If you have ever wanted to go to a blues jam and get up on stage, but are not sure of how it works or what you might need to know then this guide may be for you.
The Auckland Blues Club welcomes all levels of players to their Club and Jam night, but be forewarned... the club try to keep it from being just another open-mic opportunity or a public practice session.
Blues jams are extremely popular and you’ll find them in most cities throughout the country and indeed throughout the world.
So what is a blues jam and how does it work?
The formula isn't very complicated, and basically, a blues jam a gathering of musicians in a public venue who share a love of the blues.
Typically throughout the night, the jam organisers will mix up the musicians in the audience to play various instruments in the band.
For instance, they will group a singer and couple of guitar players, possibly a harmonica player with a bass player and a drummer.
How many turns on stage you get will depend on a number of factors, but in general, the club tries to give everyone a chance to play at least on 2 or 3 tunes.
Before you come to the jam night it will be a good idea to read the club’s Blues Jam Night Rules.
Please respect rules like this as they are in place to make a jam the best experience possible for those involved.

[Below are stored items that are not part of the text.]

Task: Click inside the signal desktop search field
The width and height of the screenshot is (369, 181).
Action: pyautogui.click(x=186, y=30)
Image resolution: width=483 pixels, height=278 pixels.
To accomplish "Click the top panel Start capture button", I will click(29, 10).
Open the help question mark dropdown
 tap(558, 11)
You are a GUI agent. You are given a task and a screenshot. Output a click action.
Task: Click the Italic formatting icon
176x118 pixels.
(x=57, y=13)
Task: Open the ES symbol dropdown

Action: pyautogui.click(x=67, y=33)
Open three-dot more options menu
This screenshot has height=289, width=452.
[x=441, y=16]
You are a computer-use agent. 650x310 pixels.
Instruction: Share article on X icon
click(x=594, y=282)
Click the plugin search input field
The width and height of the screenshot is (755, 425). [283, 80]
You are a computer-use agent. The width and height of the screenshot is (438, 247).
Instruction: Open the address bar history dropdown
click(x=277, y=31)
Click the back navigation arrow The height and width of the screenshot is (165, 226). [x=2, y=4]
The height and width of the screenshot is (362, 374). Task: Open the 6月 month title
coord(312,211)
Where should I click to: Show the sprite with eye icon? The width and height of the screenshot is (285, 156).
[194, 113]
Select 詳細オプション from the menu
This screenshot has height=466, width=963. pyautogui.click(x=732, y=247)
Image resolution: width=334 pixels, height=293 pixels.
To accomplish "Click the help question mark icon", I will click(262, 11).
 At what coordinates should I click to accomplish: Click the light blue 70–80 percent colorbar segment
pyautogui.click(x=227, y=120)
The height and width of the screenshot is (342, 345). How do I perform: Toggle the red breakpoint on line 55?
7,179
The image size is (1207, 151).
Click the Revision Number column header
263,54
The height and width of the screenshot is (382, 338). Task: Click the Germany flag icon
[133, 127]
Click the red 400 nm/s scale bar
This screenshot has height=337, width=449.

When you get to the jam night, introduce yourself to the Club Coordinator; fill in the registration sheet to let them know what instrument you play so that they can begin to think about who they will group you with.
Then, while you are waiting, listen to some great music and mingle with other musicians.
It’s a great opportunity to network.
Please be ready to go when you are called.
The jam nights are very popular and we need to minimise delays as much as possible to give everyone a chance to play, so make sure that you have your instrument in tune, that you’re close to the stage and that you will not eat any time getting up to play.
By default, the singer is the bandleader on stage.
That means they call the tune, let other band members know what Key it is to be played in, signal the breaks and call the solos.
If you sing, it's fairly important that you know how to do this and know some blues tunes and know the common blues terminology, such as what a “quick change” is or understand what it means for an intro to starting on the “5” chord.
If in doubt, always feel free to ask for help from someone that's done this before.
A solo is your opportunity to shine and it can go well, or it can go poorly.
In general, try and play something that fits the feel of the song and try and keep one eye on the band leader during your solo.
If you aren't paying attention, you'll miss the signal and step on the next guy and if you are not soloing, bring the volume down so they don't have to turn up so much to be heard.
Don’t be afraid to not take a solo if you don’t feel comfortable doing it yet.
If everyone is taking one or two chorus solos don’t play for 20 minutes.
Listen to what's happening up there on stage and don't just listen to your one part.
Try and listen to the whole mix.
Use your ears and be a part of the team.
When you get up to play be aware of what the volume levels are and how you will fit into the mix.
If you play an instrument like guitar or keyboards give yourself a little headroom to turn up for solos and make sure that you turn back down when your solo is over.
Play a solid rhythm behind the other solos or lay out if there is too much going on already.
Sometimes “laying out” or not playing during sections where the dynamic is lower (quieter) and then coming back in when things pick up is a great way to make a song come to life.
A blues jam is a great place to listen, learn and have fun, but be flexible and have fun.
If you have a song you want to play make sure it’s not something that is too complicated to communicate on the stage.
Don’t get upset if it doesn’t come out exactly as you envisioned…this is a “no rehearsal” situation with a group of players of all skill levels and everyone is here to have a good time.
What should you bring to the jam night?
First and foremost, bring your instrument and make sure it's well maintained and ready to play.
Guitar players should bring their own amp, but be sensible about it... keep it simple.
Don’t bring your Marshall Half Stack and a pedal board full of pedals.
The jam night is all mixing it up with other musicians, not about the equipment.
If you play a guitar or bass, please bring a tuner and tune up before you get called up on stage.
What songs should you play?
In general, any 12-bar blues song that follows the standard I-IV-V (1-4-5) chord pattern is good.
Everyone will know how to get around.
Any blues song that stays on the one is also a good choice, as long as you let the band know.
Remember that the audience (and the rest of the band) is "on your side".
Everyone is there to have a good time and play some good music.
If they even notice, they'll forgive mistakes, so join in, relax and listen.